The late John Causey, who like Richardson is a member of the “Top 50 Players in Joe Aillet Stadium History” team, credited his forever teammate with making a play that “I still believe,” Causey said, “is the most important play that occurred during the Golden Era.”
It was Oct. 16, 1971, and Tech led conference kingpin Arkansas State 28-27 with less than three minutes to play. But ASU—clearly the king of the Southland Conference, undefeated the year before and a program with a pair of recent college division national titles—was inside the Bulldogs’ five-yard-line.
The Bulldogs’ all-star safety, Causey remembers that during a time out, “Chris told the coaches he had a hunch what Arkansas State was going to run and the coaches told him to go with it. He was absolutely right: Richardson tackled ASU’s star running back (Calvin Harrell) behind the line and caused a fumble at the two-yard line that I was lucky enough to recover.
“We won that game,” Causey said, “and we went on to take over as the dominant team in the Southland for the rest of the 1970s. I believe that win set the stage for our national championships.”

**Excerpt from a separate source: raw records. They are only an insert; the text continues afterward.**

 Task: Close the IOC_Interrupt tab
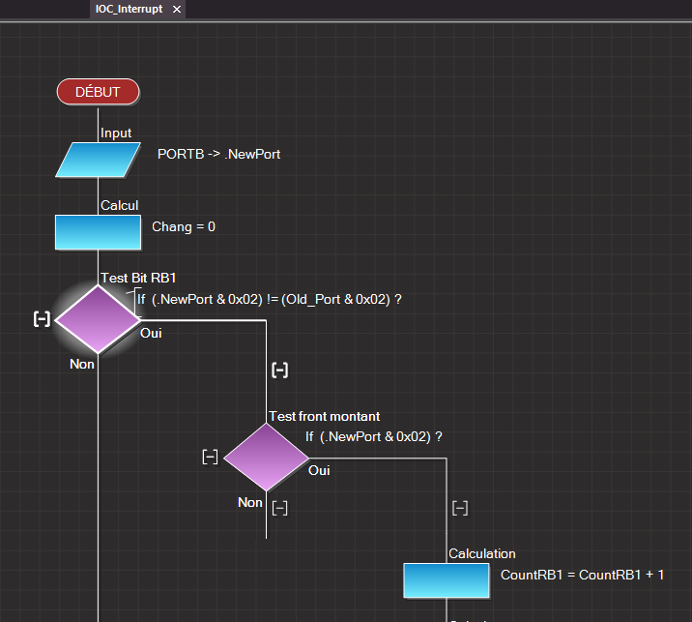point(176,9)
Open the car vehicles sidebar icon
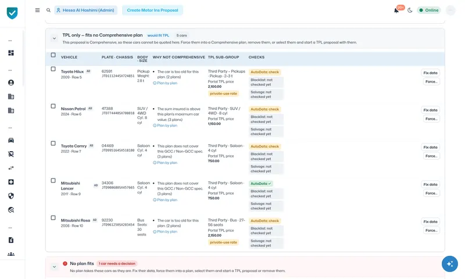 click(11, 140)
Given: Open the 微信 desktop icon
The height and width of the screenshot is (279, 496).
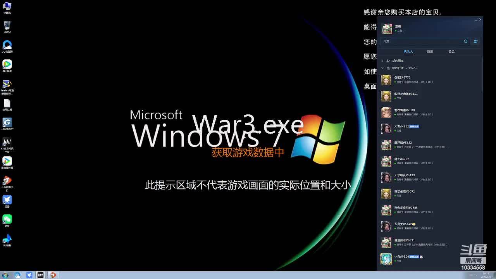Looking at the screenshot, I should (x=7, y=221).
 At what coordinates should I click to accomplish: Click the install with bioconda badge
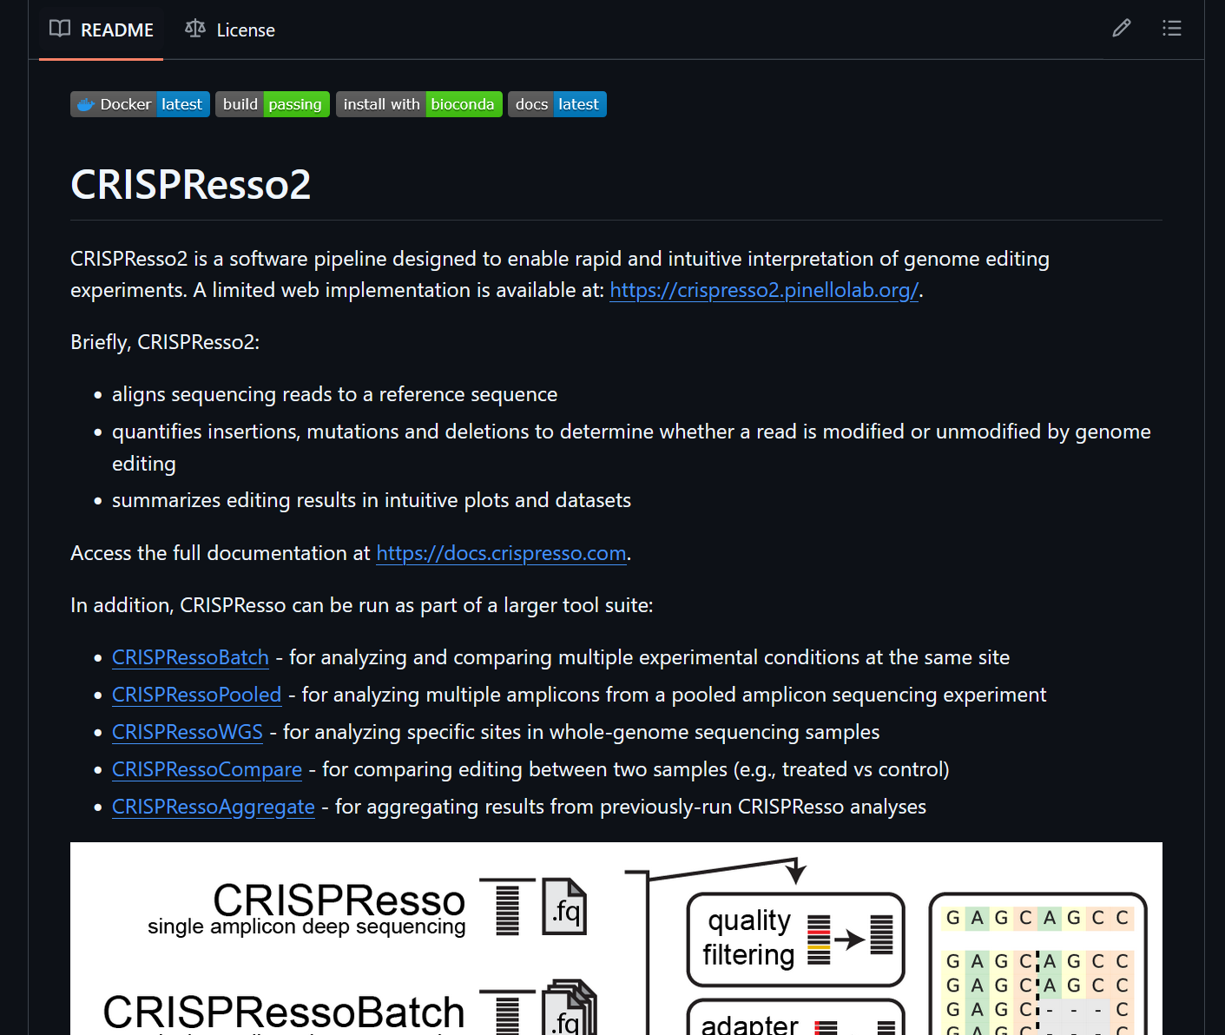[x=418, y=103]
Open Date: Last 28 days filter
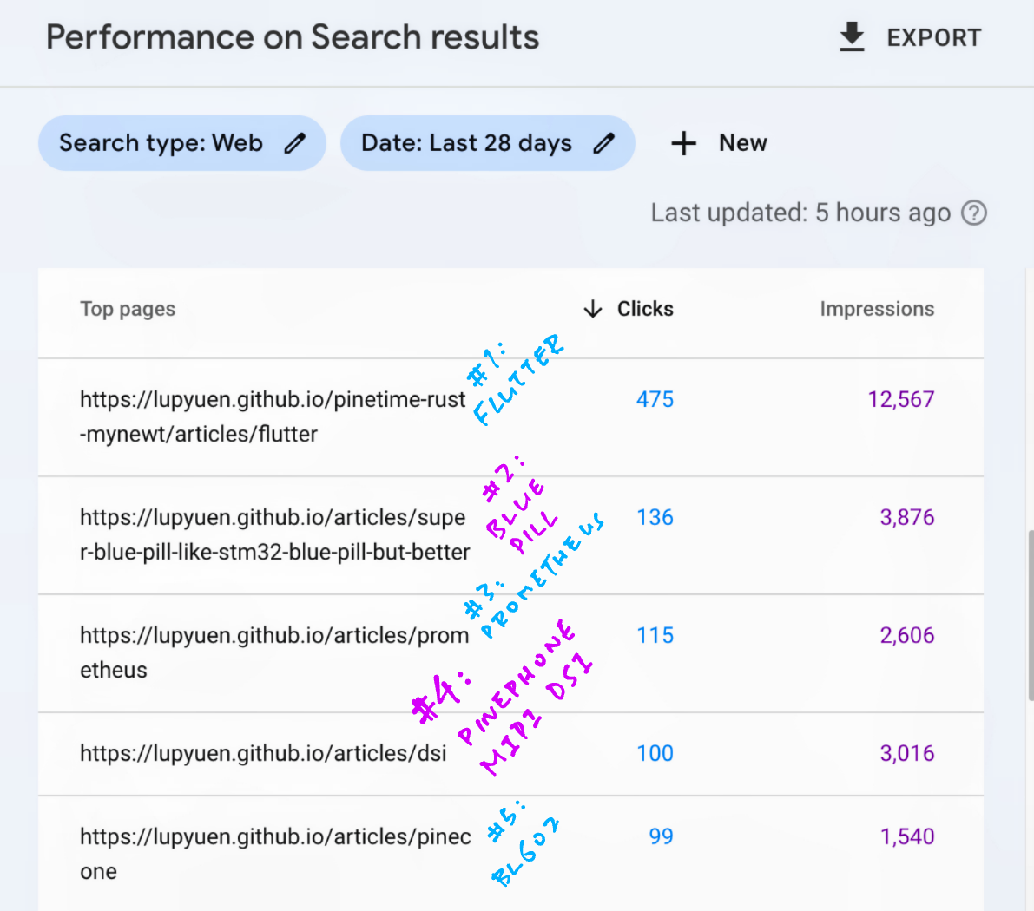This screenshot has height=911, width=1034. coord(467,143)
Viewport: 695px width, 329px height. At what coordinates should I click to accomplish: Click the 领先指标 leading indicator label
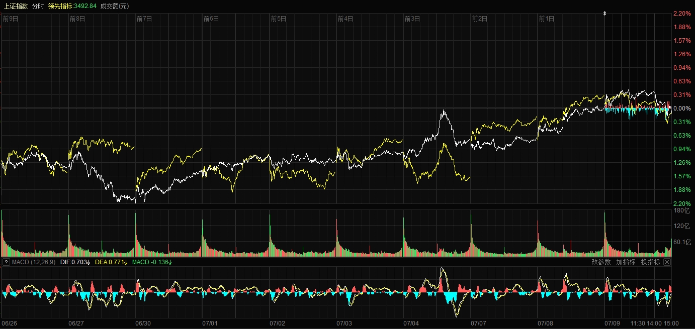[72, 6]
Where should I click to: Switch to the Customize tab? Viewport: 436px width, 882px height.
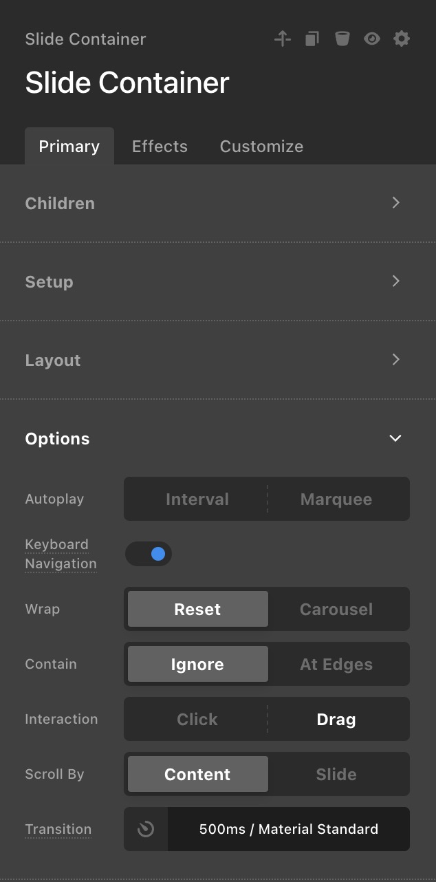pyautogui.click(x=261, y=147)
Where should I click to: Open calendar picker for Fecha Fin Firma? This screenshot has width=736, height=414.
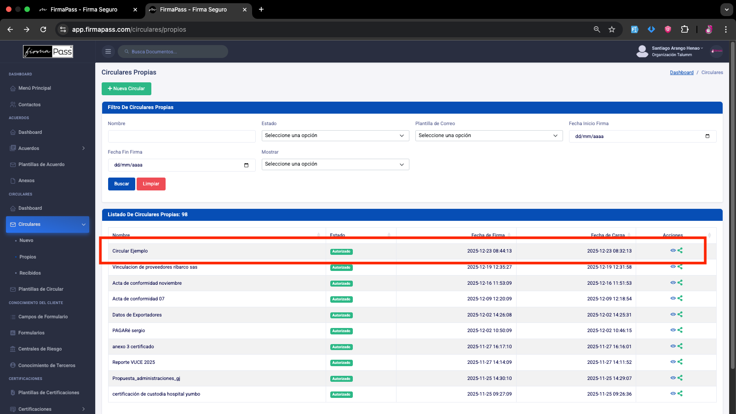click(x=246, y=165)

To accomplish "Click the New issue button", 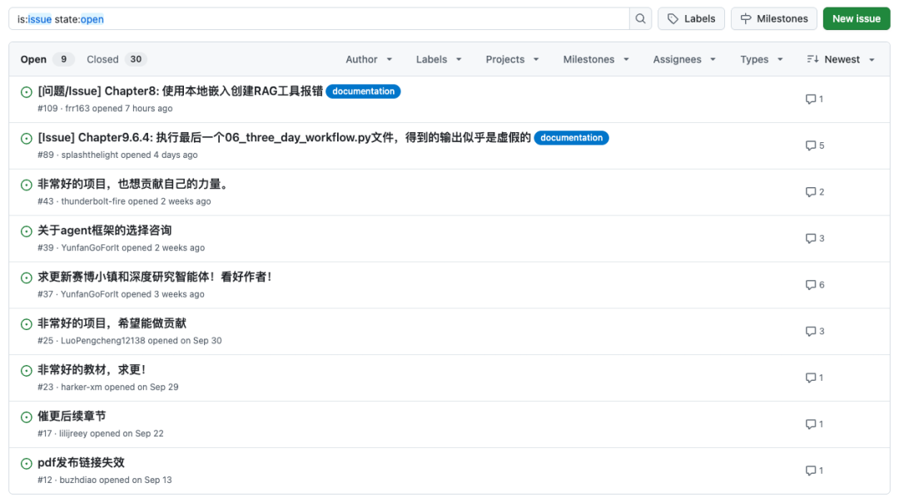I will [x=856, y=18].
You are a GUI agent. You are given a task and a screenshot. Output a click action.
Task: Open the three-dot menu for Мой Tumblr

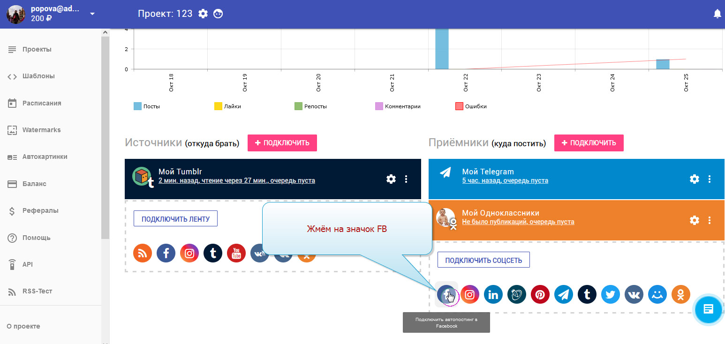406,179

And Richardson is still making big plays, doing all he can to give Tech its best possible chance to win titles. Through the years he’s supported many initiatives, including scholarships, the Bradshaw/Brooks Golf Tournament, and construction of the Davison Athletics Complex. A 1972 graduate, Richardson was the recipient of the University’s 2017 Alumnus of the Year award. He is a lifetime member of the Louisiana Tech Alumni Association and serves as a director on the Louisiana Tech University Foundation Board. He and Anne, a Tech alumna, have three grown children and six grandchildren.